EVE64 | EVE Online

EVE64

2008-10-01 - By CCP Explorer

EVE64

We recently deployed a new technology to the EVE universe, StacklessIO, which is a new, robust, network technology for both the EVE server and clients. The server version was released 16 September and the client version was released 30 September with the Empyrean Age 1.1.1 patch. We have received great feedback and we hope you are enjoying it. In my dev blog on StacklessIO I mentioned that there would be a follow-up dev blog on related topics.

And here it is: 2EVE = EVE64.

StacklessIO, after years of development, has been a big success. We measured the improved performance, and you've told us on the forums and in the local chat in Jita that we have made a significant advancement in our goal of eliminating all lag from EVE Online.

Normally Jita reaches a maximum of about 800-900 pilots on any given Sunday. On the Friday following the deployment of StacklessIO, 19 September, there were close to 1,000 concurrent pilots in Jita and on the Saturday, 20 September, the maximum number reached 1,400. This is more than have ever been in Jita at the same time. Under our old network technology Jita could become rather unresponsive at 800-900 pilots but on the Sunday, 21 September, it was quite playable and very responsive with 800 pilots, thanks to StacklessIO.

Alas, there were teething problems. At 1,400 pilots the node hosting Jita ran out of memory and crashed. As crazy as it may sound this was very exciting since we had not been in the position before to be able to have that problem, as Jita would lag out before reaching that point under our old network technology. We immediately turned our attention to solving the challenge of giving the EVE server more memory to access.

CCP porkbelly wrote a dev blog three years ago entitled "64 Bits" where he described our first attempts at compiling the EVE server as a 64-bit program and the main reason for doing so: Access to more memory. At that time we were not able to complete the 64-bit migration since the old network technology did not work correctly as a 64-bit program. Having replaced the old network technology with StacklessIO we were in the position to continue that work.

And we started it, completed it and deployed EVE64 last week! Yes, we pulled it off in a single week!
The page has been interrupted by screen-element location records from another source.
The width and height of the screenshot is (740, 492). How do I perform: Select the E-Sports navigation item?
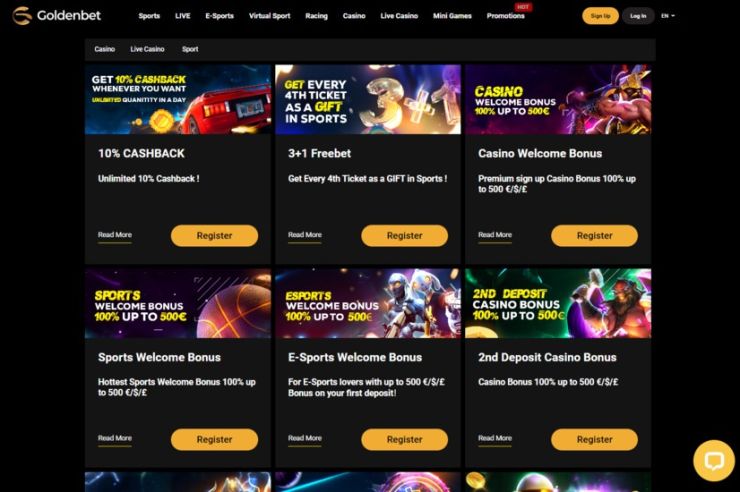pos(219,16)
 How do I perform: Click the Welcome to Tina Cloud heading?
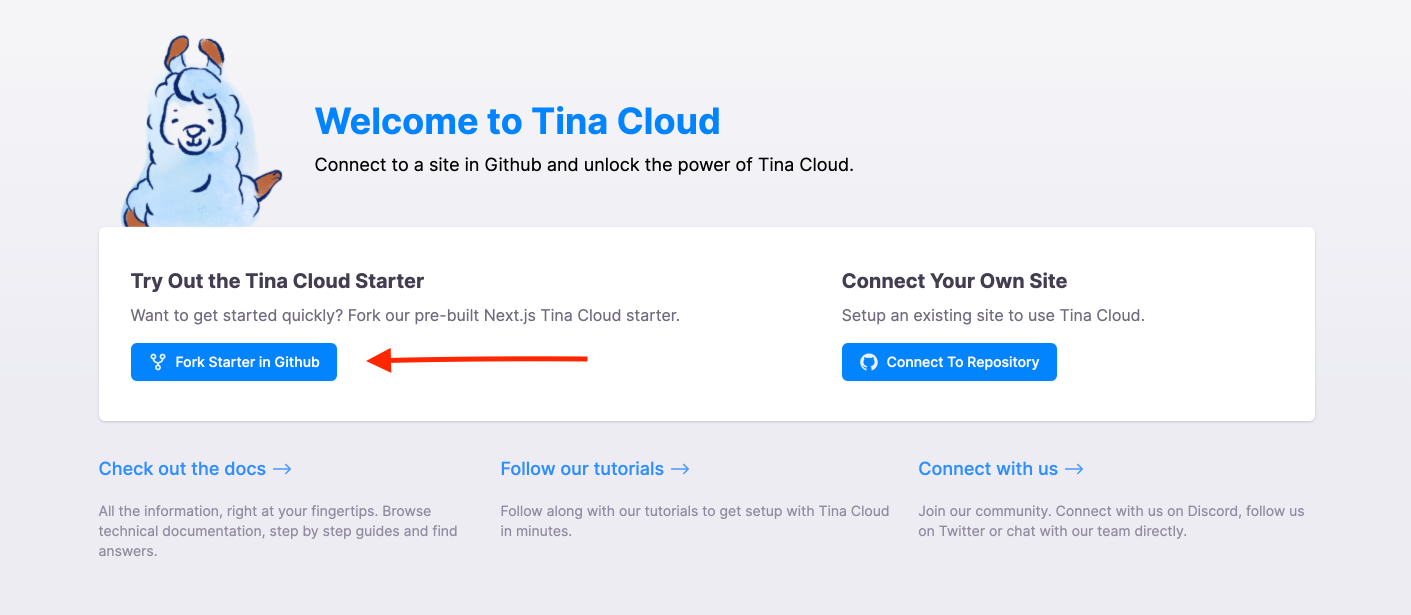(518, 121)
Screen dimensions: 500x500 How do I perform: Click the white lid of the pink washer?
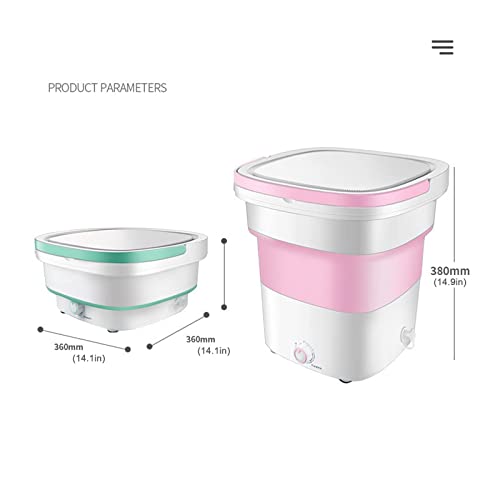[x=343, y=172]
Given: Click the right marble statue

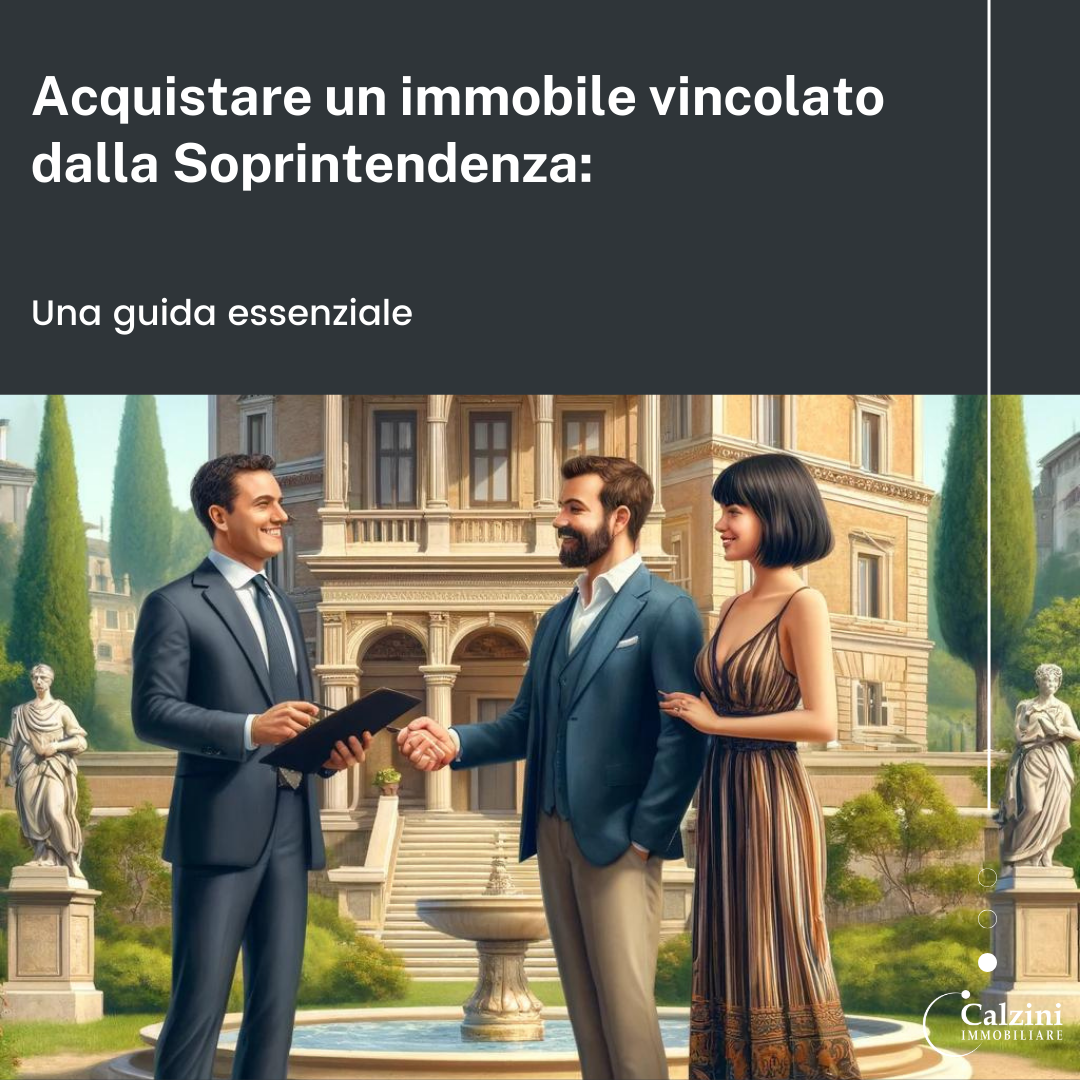Looking at the screenshot, I should pos(1039,765).
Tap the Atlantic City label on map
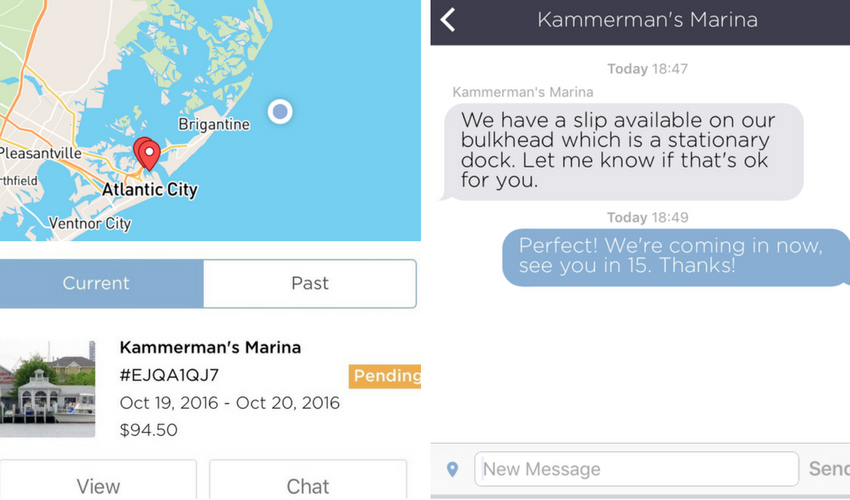This screenshot has height=500, width=850. pyautogui.click(x=150, y=190)
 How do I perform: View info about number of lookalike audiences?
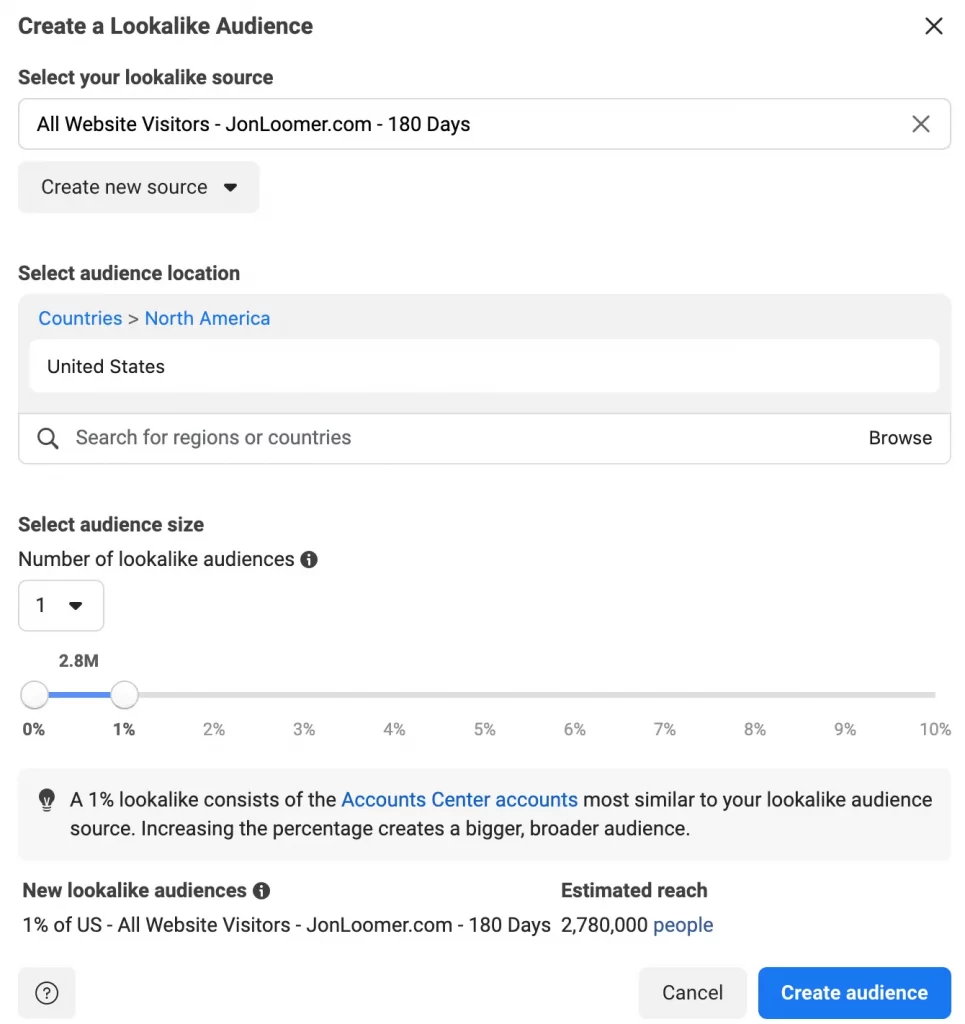point(309,560)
That might almost sound recklessly fast to some but this was achieved with a strike team that stepped up to the challenge.  There is a lot of enthusiasm within CCP today to tackle the lag monster now that we have this new platform to build on.
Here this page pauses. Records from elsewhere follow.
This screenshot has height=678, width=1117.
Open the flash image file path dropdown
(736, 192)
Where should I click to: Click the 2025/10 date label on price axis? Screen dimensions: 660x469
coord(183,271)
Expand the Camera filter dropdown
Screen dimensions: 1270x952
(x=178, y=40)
The EVE server runs on a cluster of blades and is divided into proxy nodes and server nodes. The EVE clients connect to the proxy nodes, which act as dispatchers and are also an outer layer of defense for the server nodes that run the solar systems simulation.
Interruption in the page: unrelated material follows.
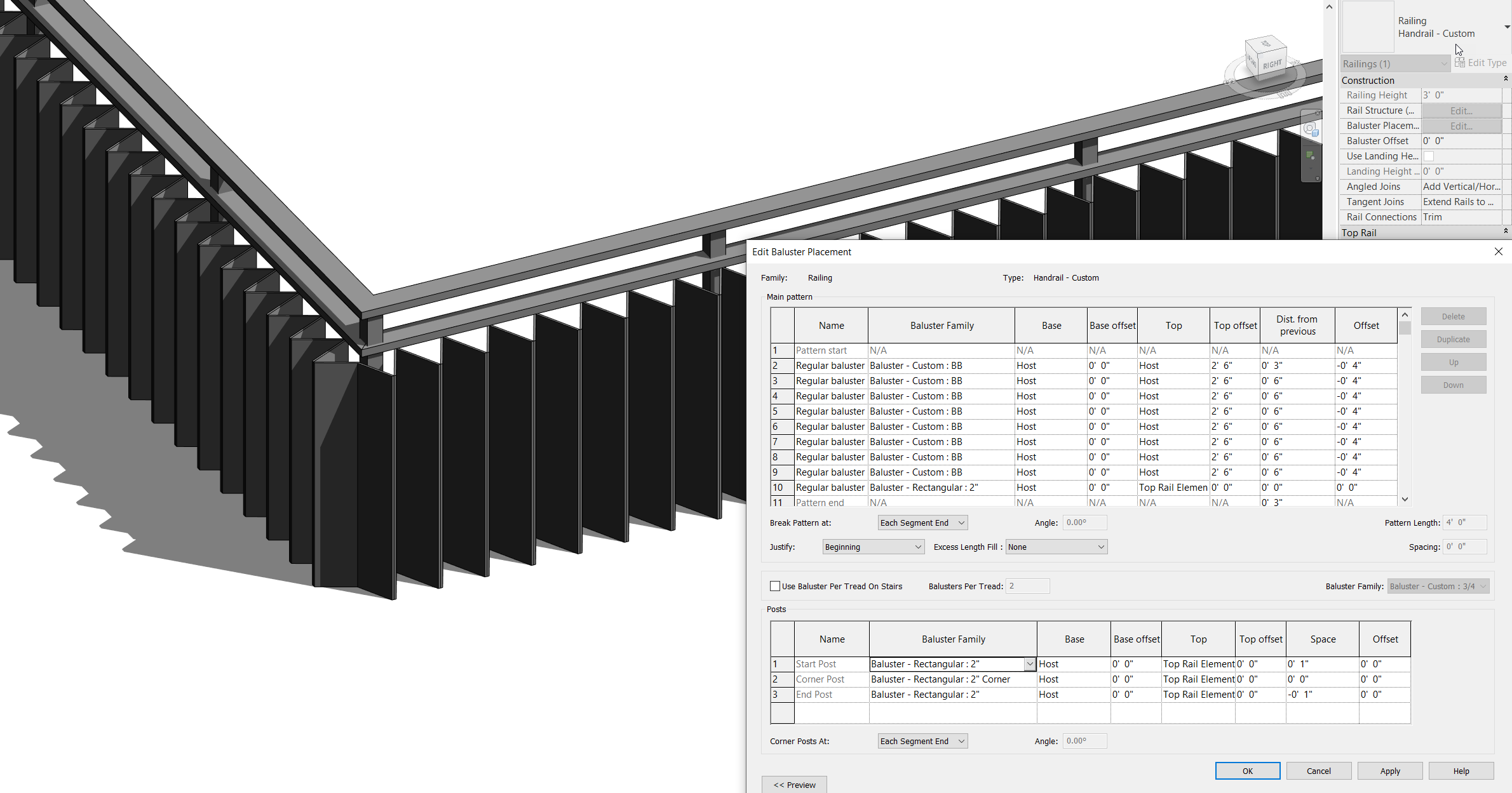Open the Start Post baluster family dropdown
This screenshot has height=793, width=1512.
point(1029,663)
The proxies are now all running EVE64. We are planning to reduce the number of proxy nodes, which in return will lead to overall increased performance of the EVE server as the total number of proxy servers in our system affects scalability of our application layer. Now that the proxy nodes can address more memory they have the ability to service more client connections, as their performance is mostly a function of IO capacity (StacklessIO) and memory. The proxies are essentially proprietary software routers that just became vastly more powerful under this new paradigm.

The server nodes will run a mix of 32- and 64-bit nodes since most nodes in the cluster don't have memory requirements requiring EVE64. By replacing 32-bit code with 64-bit code more memory is immediately required since, e.g., all memory pointers double in size.  The need has to be clear as there is not gain in all cases to run EVE64, but where there is need we are now able to respond to it. Our network protocols that run on top of StacklessIO make sure that this mixed mode cluster configuration of EVE32 and EVE64 runs completely transparent to all code within the system.

The normal setup in the cluster for the server nodes is that each blade has two 64-bit processors, 4 GB of memory and runs Window Server 2003 x64. Each blade runs two nodes and each node then hosts a number of solar systems. There are also dedicated nodes for the market, dedicated nodes for corporation services, a dedicated head node for the cluster, etc.

Finally there is a pool of dedicated dual-CPU, dual-core, machines that only run a single EVE64 node per machine. Jita and four other high use solar systems are assigned to that pool. That pool is now running all native 64-bit code and the blades have been upgraded to 16 GB of memory. These blades also have more powerful CPUs which has helped as well. We are currently working with our vendors on testing out even more powerful hardware options now that we can utilise the hardware much better.

This Monday, 29 September, we saw a fleet battle with over 1100 pilots reported in local. Field reports indicate that the fight was quite responsive for the first 10 minutes but then the node "missed its heart beat" as we call it and was removed from the cluster by our cluster integrity watchdog routines. This again is another exciting problem as we can address that as well under our StacklessIO world and that will be the subject of the next blog.